Tiny biting flies that transmit epizootic hemorrhagic disease (EHD) to whitetail deer are a large reason, besides the brutal winter, why the deer population has crashed. Scott Thompson, a FWP biologist in the Malta area, said he wouldn’t be surprised if the deer from Frazer to Dodson had taken a 50 to 75 percent hit. No EHD was detected in mule deer and antelope, he said, but they suffered badly during the winter.
In response, hunting licenses have been slashed drastically in every hunting district in Region 6. The average cut across the region is 60 percent, Thompson said, but in some hunting districts, like 620, doe tags were cut 90 percent. There will be many fewer hunters and less money taken in licenses this year.
Two different elk working groups are active. A statewide Archery Elk Working Group is addressing concerns about recent legislative bills limiting archery elk hunting in the Missouri River Breaks and 22 other districts. There is also a local Missouri Breaks Elk Working Group, which has been discussing issues like quota changes, season changes and elk damage in hunting districts 620 through 632 since 1995.
Region 6 Supervisor Pat Gunderson introduced FWP’s new environmental assessment on relocating quarantined Yellowstone Park bison, which will be discussed in Glasgow on Monday, Oct. 19. The meeting is at the Civic Center at 7 p.m.
About 150 bison from Yellowstone Park have been quarantined for five years and repeatedly tested negative for brucellosis, the disease found in elk and bison that can cause cattle to abort their calves. Phase 1 is now finished and it is time to go into Phase 2, moving the buffalo to interim locations for another five years or so of testing. After that, they are intended to be a source of genetically pure bison for other herds.
The problem is finding interim locations.
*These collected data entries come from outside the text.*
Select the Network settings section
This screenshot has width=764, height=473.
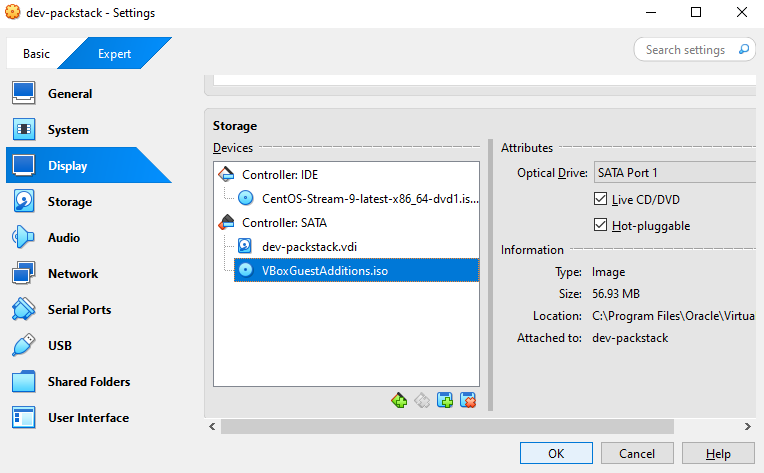tap(72, 274)
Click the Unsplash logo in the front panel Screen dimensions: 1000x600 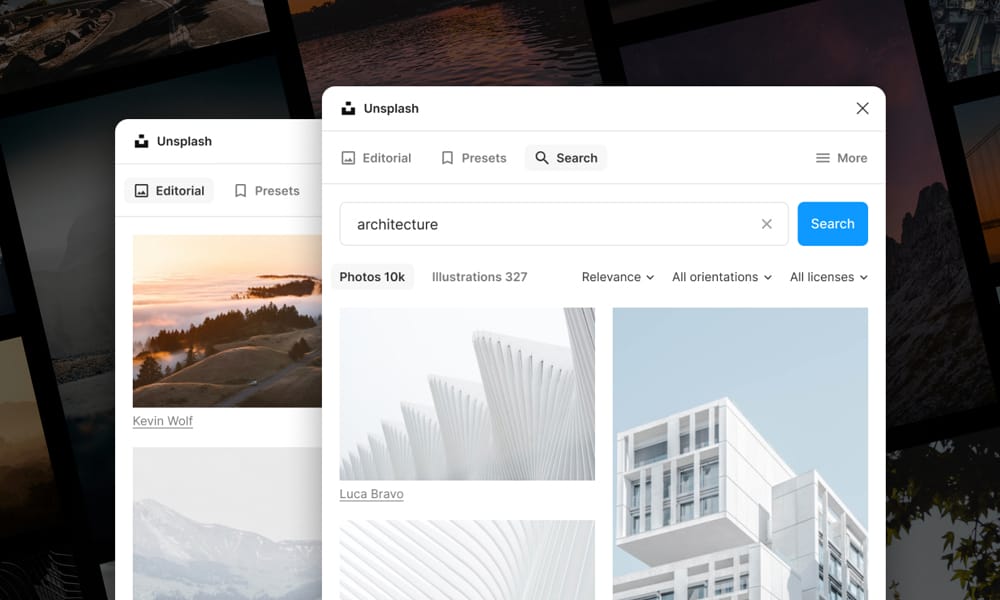pyautogui.click(x=348, y=108)
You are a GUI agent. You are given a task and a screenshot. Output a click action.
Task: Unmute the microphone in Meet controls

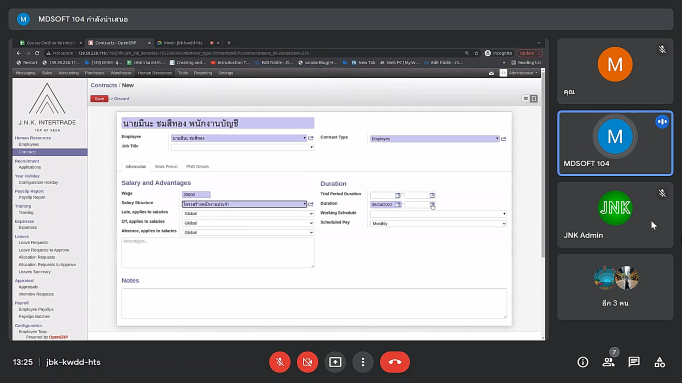coord(280,362)
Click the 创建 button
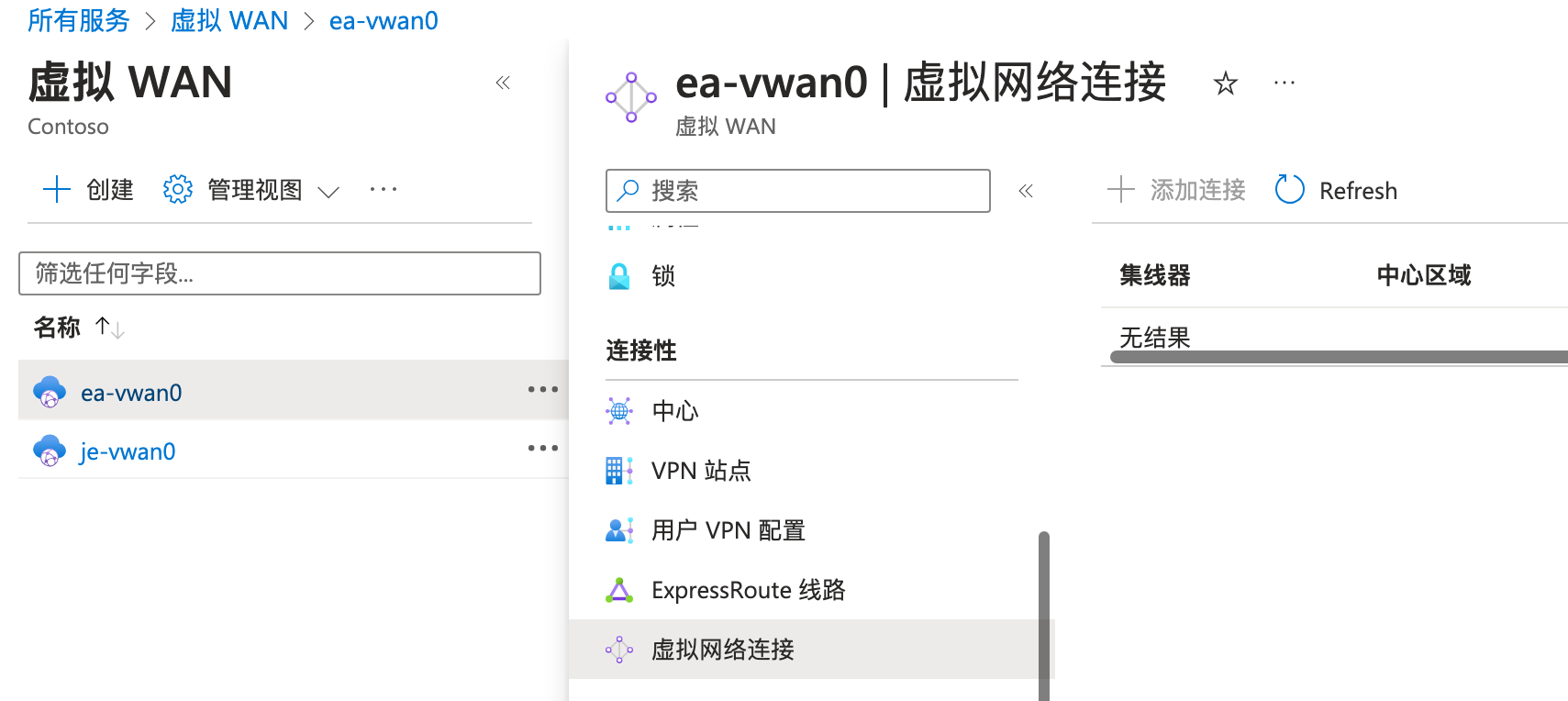 click(88, 189)
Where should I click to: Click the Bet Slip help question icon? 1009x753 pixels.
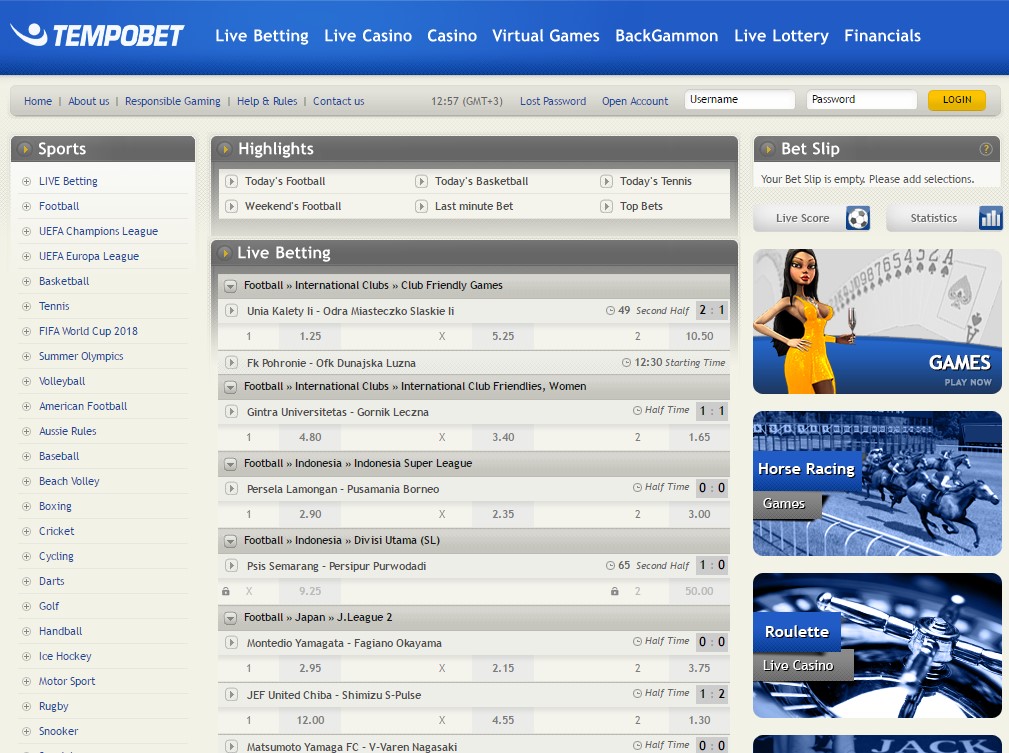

The draft plan names four possible sites, two wildlife management areas that would require thousands of dollars in fencing and other infrastructure, and two reservations that already have buffalo herds, Fort Belknap and Fort Peck.
Ranchers are reluctant to have bison as neighbors because they still fear brucellosis would endanger the selling of their livestock and because bison are impossible to completely contain in fences.
Several council members and people in the audience criticized the management of bison on the reservations, claiming the animals aren’t fed properly and stray out of their pastures.
Looking into the future, the panel questioned the destination of these bison.
“Are they going to end up being wild buffalo?” one person asked. “Is that the ultimate goal? It would be devastating to our crops and property.”
“We don’t feel secure on our land at all,” said another person.”Once we get those free-roaming bison, it will pretty much shut us all down.”
The meeting also featured staff presentations on the region’s block management program, the response of various fish species to this year’s flooding in the Milk and Missouri rivers, a review of the pending Fort Peck Fisheries Management Plan, and updates on the aquatic invasive species program and the Fort Peck Fish Hatchery.